Clause de remboursement anticipé d’un crédit immobilier : régime juridique et encadrement légal de son coût

Thomas LAILLER
Thomas LAILLER

 

Source : Cass. civ. 1ère, 29 juin 2016, n°15-16945

 

I –. Les faits

 

En 2007, des emprunteurs souscrivent un prêt immobilier auprès d’une banque. En 2009, ils sollicitent un décompte en vue d’un remboursement par anticipation de leur prêt, puis règlent une somme à la banque, qui leur avait réclamé un complément. En désaccord sur le décompte produit, et estimant abusives et illicites deux clauses du contrat de prêt, les emprunteurs assignent la banque en restitution d’un trop perçu.

 

Les juges du fond déclarent illicite la clause du contrat prévoyant la capitalisation de tous les intérêts échus non payés de la somme prêtée. En outre, ils réduisent le montant de l’indemnité de remboursement anticipé, l’analysant juridiquement comme une clause pénale, révisable par le juge en application des articles 1152[1] et 1226 du Code civil[2].

 

La banque se pourvoie en cassation.

 

II –. L’arrêt

 

La Cour de cassation rend un arrêt de cassation partielle. Elle rejette d’abord le premier moyen développé par la banque sur l’indemnité de remboursement par anticipation qui, en dehors des coûts listés par les articles L.312-21 à L.312-22 du Code de la consommation[3], n’admet aucun frais supplémentaire (la limite est fixée par décret), excluant ainsi l’anatocisme conventionnel.

 

Cependant, la Haute juridiction casse l’arrêt d’appel sur le second moyen, et juge que ne constitue pas une clause pénale l’indemnité mise par le contrat de prêt à la charge de l’emprunteur en cas de remboursement anticipé, laquelle n’a pas pour objet d’assurer l’exécution des obligations de l’emprunteur, mais de compenser le manque à gagner du prêteur.

 

III –. La portée de la décision

 

En ce qui concerne la distinction entre clause de remboursement anticipé et clause pénale, la décision n’est pas nouvelle, puisque la jurisprudence est constante sur la question depuis le début des années 1990[4].

#### [Segment de données]

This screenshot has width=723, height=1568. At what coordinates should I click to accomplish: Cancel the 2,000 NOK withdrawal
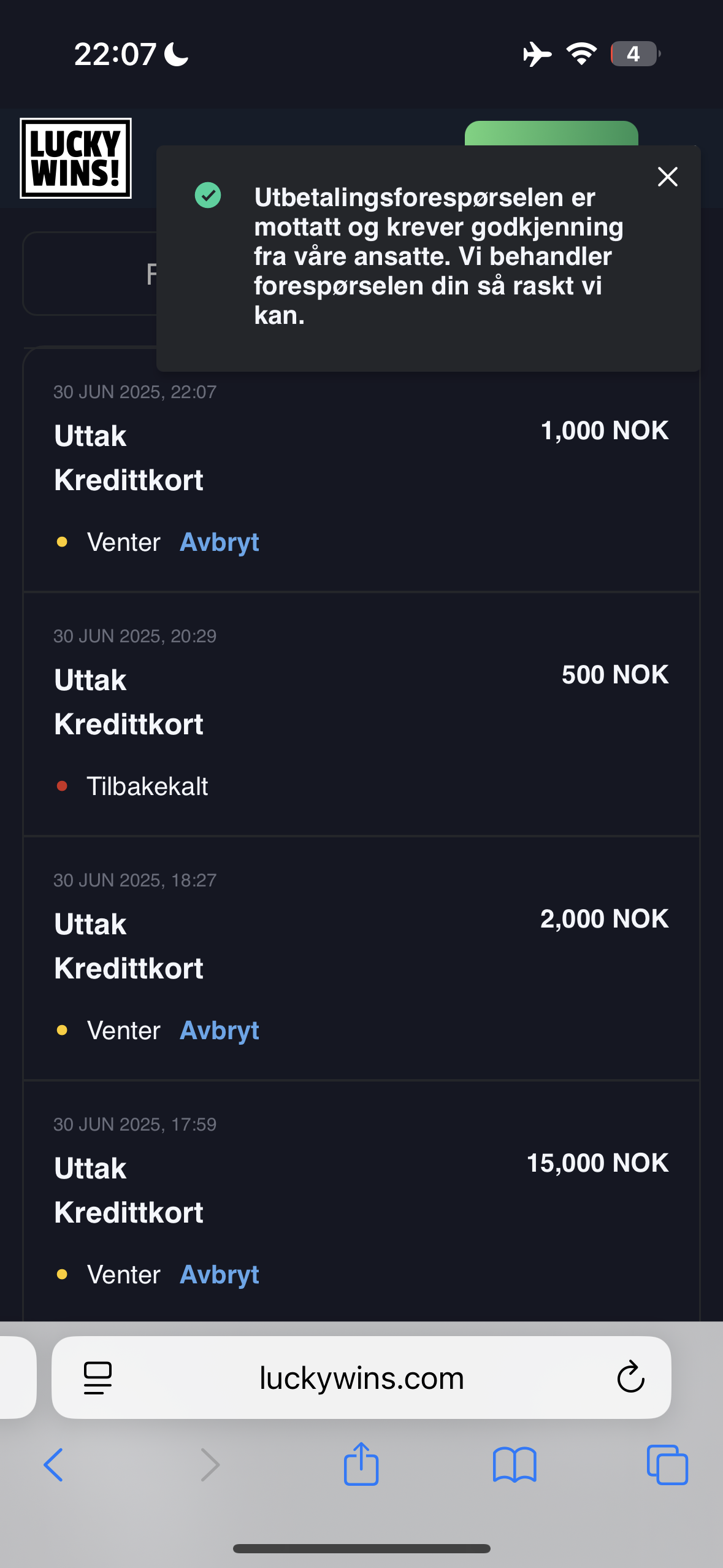pyautogui.click(x=219, y=1031)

#### [Problème posé A]
D'après le texte sur le remboursement anticipé, quel est l'objet de l'indemnité de remboursement anticipé selon la Cour de cassation ?
#### [Problème posé B]
Relevez les intitulés de toutes les parties numérotées du texte sur le remboursement anticipé.
#### [Problème posé C]
Prolongez le texte sur le remboursement anticipé à partir de sa dernière phrase, en poursuivant l'analyse de la portée de la décision.

#### [Résultat obtenu A]
Elle a pour objet de compenser le manque à gagner du prêteur.

#### [Résultat obtenu B]
I – Les faits ; II – L'arrêt ; III – La portée de la décision

#### [Résultat obtenu C]
 

Pratiquement, il s’agit bien d’un différé contractuel et mathématique de paiement d’intérêts, le plus souvent rencontré dans les prêts à échéances de remboursement progressives. Il permet au banquier d’amoindrir son manque à gagner qui – spécialement en période de baisse des taux d’intérêts – se concrétisera par un nouvel emploi moins rémunérateur des fonds restitués trop tôt.

 

Le jeu de la clause de remboursement anticipé est la contrepartie pécuniaire d’un service consenti à l’emprunteur, et non la sanction d’une inexécution contractuelle par celui-ci. Il ne vise qu’à porter la rémunération du prêteur à un montant conforme au taux moyen d’intérêt convenu. Partant, la clause demeure intangible, et le juge ne peut la minorer. Cette analyse doit être approuvée.

 

Il faut préciser toutefois que les modalités de calcul des intérêts compensatoires dus en cas de remboursement anticipé d’un prêt immobilier à intérêts progressifs doivent être mentionnées dans l’offre préalable de crédit, pour que l’établissement de crédit prêteur puisse en exiger le paiement[5].

 

Sur l’impossibilité d’y ajouter la capitalisation des intérêts échus non encore payés, le droit de la consommation écarte une nouvelle fois l’application d’une règle générale issue du droit commun. La Cour de cassation a déjà, là aussi, veillé à l’application stricte de la règle de droit[6], pour éviter que les sommes exigées de l’emprunteur n’équivalent à une véritable interdiction des remboursements par anticipation (avant les lois Scrivener de 1978 et 1979, une clause interdisant purement et simplement à l’emprunteur le remboursement par anticipation était licite !). De même, la clause qui impose à l’emprunteur un préavis de deux mois pour rembourser par anticipation un prêt personnel est illicite[7].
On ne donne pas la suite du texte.